А сейчас он скромный жилец в доме мойеровом, обожатель Маши. Называет ее Mutter Marie[65] обо всем с ней советуется, делится планами, дает чинить старое белье, сопровождает на прогулках. Разумеется, он музыкант. («Заиграл мой добрый Зейдлиц Thekla Geister Stimme»[66] — это было осенью 20-го года, во время беременности Маши: навевал на мать и младенца тишину, детскость души своей.) Надо думать, что просто глубокою и чистою любовью полюбил эту Mutter Marie, прелестнейшую из встреченных им женщин.

Мойеру не очень это нравилось. Но Зейдлиц не Тургенев, иное и соотношение его с Мойером.

Когда тому пришлось на некоторое время уехать в Муратово, то, чтобы его не расстраивать и вообще из осторожности, Екатерина Афанасьевна и Маша решили принять меры: Зейдлица отправили в Ревель, на родину. Он оттуда вернулся за несколько дней до приезда Мойера. Екатерина Афанасьевна впала опять в такое беспокойство, что заразила им Машу. Та изменила обращение с Зейдлицем. Его печаль даже испугала ее. С мужем, однако, она обо всем переговорила и медицинер ничем, в конце концов, не смутил их налаженной жизни.

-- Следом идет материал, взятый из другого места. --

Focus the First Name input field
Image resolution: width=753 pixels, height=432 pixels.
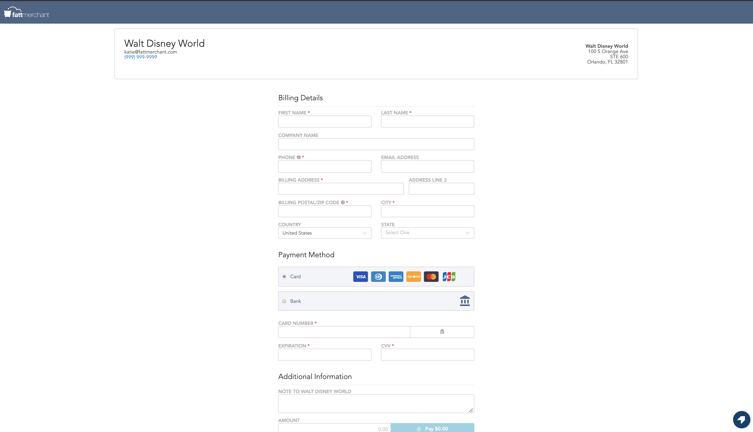click(x=324, y=122)
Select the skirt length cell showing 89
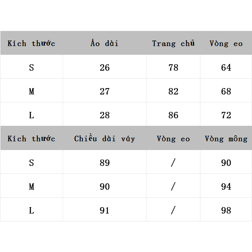Screen dimensions: 252x252 tap(104, 163)
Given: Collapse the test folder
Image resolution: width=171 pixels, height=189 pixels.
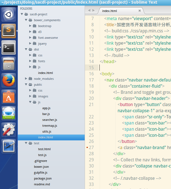Looking at the screenshot, I should pyautogui.click(x=26, y=143).
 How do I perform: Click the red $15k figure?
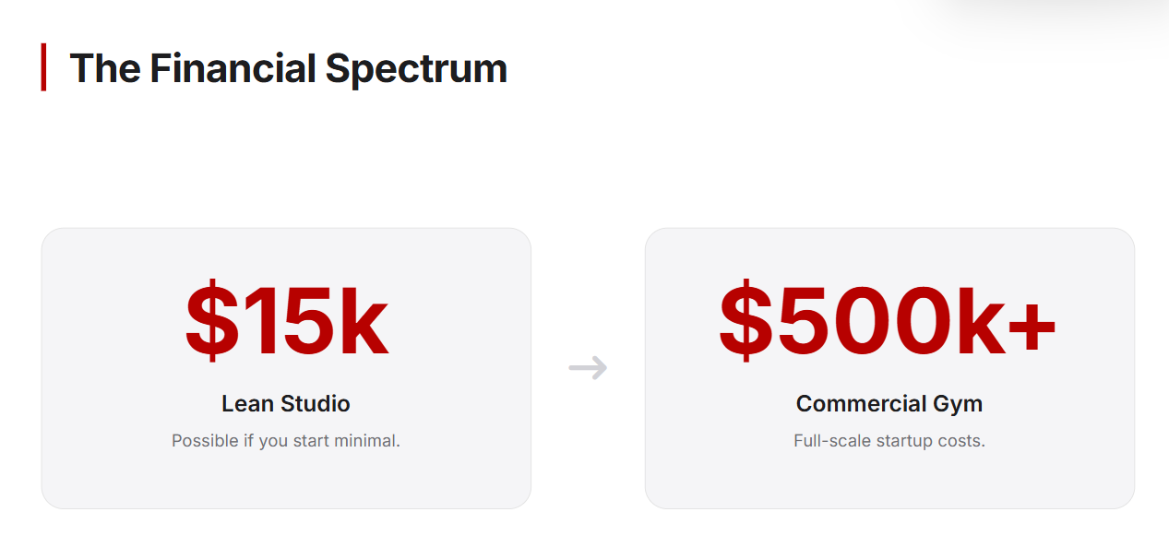286,321
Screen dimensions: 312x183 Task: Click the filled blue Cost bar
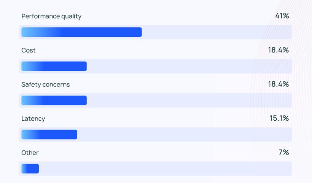(54, 66)
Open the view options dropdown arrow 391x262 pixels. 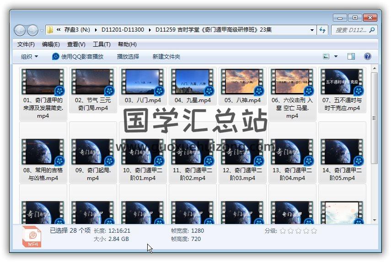[336, 56]
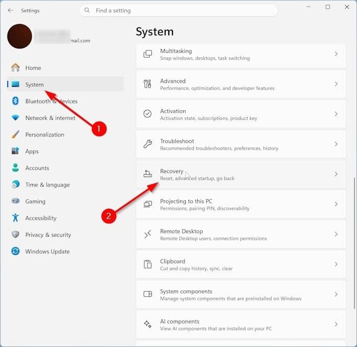Expand System components chevron arrow

click(336, 294)

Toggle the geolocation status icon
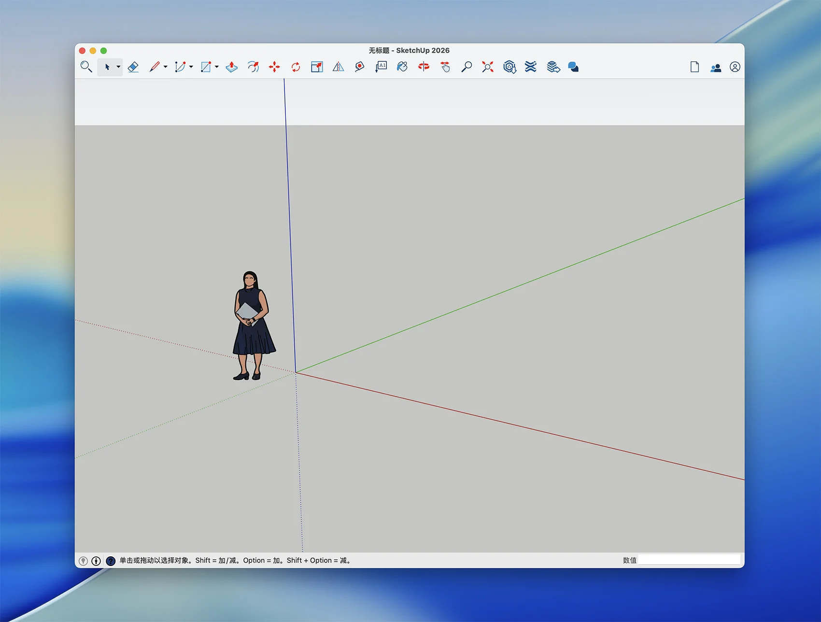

Да и не ему смутить. Та, вторая, невидимая жизнь Маши настолько была самостоятельна и глубока, так связана с Жуковским, что для нее Зейдлиц был, конечно, только милый ребенок.

Но другое существо появилось рядом — родившаяся девочка. Мистически переживала ее Маша, нося во чреве, мистически и теперь относилась. «Поверишь ли, я не просила у Бога Катьке долгой жизни, да и вообще ничего не просила, ни счастья, ни здоровья, а только царства небесного».

Окружающие ждали непременно сына и уже окрестили его Андрюшей.

«Все другие, кликав его девять месяцев Андрюшей, также не могут отвыкнуть. На молитве назвали ее Сашей, на крестинах Катей, а в моем сердце Дуняшей или Дашей. Когда очень люблю, то Дуняша, прочие же оба имени употребляются по будням и в праздники, ночью и днем, во сне и наяву».